Each line of the material beneath should be duplicated exactly.
Working data START
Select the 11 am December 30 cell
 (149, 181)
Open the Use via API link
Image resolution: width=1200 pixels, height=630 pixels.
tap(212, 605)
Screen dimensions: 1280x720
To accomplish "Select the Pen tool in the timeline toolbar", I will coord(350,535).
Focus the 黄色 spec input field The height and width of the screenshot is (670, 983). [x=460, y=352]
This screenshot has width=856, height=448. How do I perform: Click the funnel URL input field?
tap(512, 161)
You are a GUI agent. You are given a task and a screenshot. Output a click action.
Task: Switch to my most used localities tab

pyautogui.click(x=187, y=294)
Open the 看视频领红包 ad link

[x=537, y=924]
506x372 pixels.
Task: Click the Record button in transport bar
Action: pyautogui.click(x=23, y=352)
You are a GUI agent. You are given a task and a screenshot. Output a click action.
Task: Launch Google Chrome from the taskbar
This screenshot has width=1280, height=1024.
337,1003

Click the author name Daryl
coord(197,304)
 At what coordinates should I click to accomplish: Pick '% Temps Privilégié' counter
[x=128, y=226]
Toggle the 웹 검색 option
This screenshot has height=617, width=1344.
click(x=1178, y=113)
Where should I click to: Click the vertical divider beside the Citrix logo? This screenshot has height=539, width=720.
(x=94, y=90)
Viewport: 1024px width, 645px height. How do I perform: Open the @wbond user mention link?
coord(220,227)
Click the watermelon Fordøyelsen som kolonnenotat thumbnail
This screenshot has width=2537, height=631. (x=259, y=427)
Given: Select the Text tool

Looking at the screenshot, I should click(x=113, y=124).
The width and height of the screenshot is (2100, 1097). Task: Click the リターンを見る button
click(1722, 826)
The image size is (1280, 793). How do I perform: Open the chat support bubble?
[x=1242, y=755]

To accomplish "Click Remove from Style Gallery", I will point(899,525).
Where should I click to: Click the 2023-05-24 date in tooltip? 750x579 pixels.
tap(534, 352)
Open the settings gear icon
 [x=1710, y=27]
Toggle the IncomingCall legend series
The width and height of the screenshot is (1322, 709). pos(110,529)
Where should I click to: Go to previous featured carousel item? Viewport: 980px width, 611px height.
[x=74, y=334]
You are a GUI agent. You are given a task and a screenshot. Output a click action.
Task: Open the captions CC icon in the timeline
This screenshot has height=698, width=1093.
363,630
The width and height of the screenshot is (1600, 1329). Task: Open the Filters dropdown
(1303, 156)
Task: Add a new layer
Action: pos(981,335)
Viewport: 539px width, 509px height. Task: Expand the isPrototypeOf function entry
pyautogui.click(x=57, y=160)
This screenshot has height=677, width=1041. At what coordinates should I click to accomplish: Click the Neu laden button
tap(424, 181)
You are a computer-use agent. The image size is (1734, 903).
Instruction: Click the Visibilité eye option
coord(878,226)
Working data END
◆ Solution:
Select the 11 am December 30 cell
 (149, 181)
Open the Use via API link
Image resolution: width=1200 pixels, height=630 pixels.
tap(212, 605)
Screen dimensions: 1280x720
To accomplish "Select the Pen tool in the timeline toolbar", I will coord(350,535).
Focus the 黄色 spec input field The height and width of the screenshot is (670, 983). [x=460, y=352]
This screenshot has width=856, height=448. How do I perform: Click the funnel URL input field?
tap(512, 161)
You are a GUI agent. You are given a task and a screenshot. Output a click action.
Task: Switch to my most used localities tab

pyautogui.click(x=187, y=294)
Open the 看视频领红包 ad link

[x=537, y=924]
506x372 pixels.
Task: Click the Record button in transport bar
Action: pyautogui.click(x=23, y=352)
You are a GUI agent. You are given a task and a screenshot. Output a click action.
Task: Launch Google Chrome from the taskbar
This screenshot has width=1280, height=1024.
337,1003

Click the author name Daryl
coord(197,304)
 At what coordinates should I click to accomplish: Pick '% Temps Privilégié' counter
[x=128, y=226]
Toggle the 웹 검색 option
This screenshot has height=617, width=1344.
click(x=1178, y=113)
Where should I click to: Click the vertical divider beside the Citrix logo? This screenshot has height=539, width=720.
(x=94, y=90)
Viewport: 1024px width, 645px height. How do I perform: Open the @wbond user mention link?
coord(220,227)
Click the watermelon Fordøyelsen som kolonnenotat thumbnail
This screenshot has width=2537, height=631. (x=259, y=427)
Given: Select the Text tool

Looking at the screenshot, I should click(x=113, y=124).
The width and height of the screenshot is (2100, 1097). Task: Click the リターンを見る button
click(1722, 826)
The image size is (1280, 793). How do I perform: Open the chat support bubble?
[x=1242, y=755]

To accomplish "Click Remove from Style Gallery", I will point(899,525).
Where should I click to: Click the 2023-05-24 date in tooltip? 750x579 pixels.
tap(534, 352)
Open the settings gear icon
 [x=1710, y=27]
Toggle the IncomingCall legend series
The width and height of the screenshot is (1322, 709). pos(110,529)
Where should I click to: Go to previous featured carousel item? Viewport: 980px width, 611px height.
[x=74, y=334]
You are a GUI agent. You are given a task and a screenshot. Output a click action.
Task: Open the captions CC icon in the timeline
This screenshot has height=698, width=1093.
363,630
The width and height of the screenshot is (1600, 1329). Task: Open the Filters dropdown
(1303, 156)
Task: Add a new layer
Action: pos(981,335)
Viewport: 539px width, 509px height. Task: Expand the isPrototypeOf function entry
pyautogui.click(x=57, y=160)
This screenshot has height=677, width=1041. At what coordinates should I click to accomplish: Click the Neu laden button
tap(424, 181)
You are a computer-use agent. The image size is (1734, 903).
Instruction: Click the Visibilité eye option
coord(878,226)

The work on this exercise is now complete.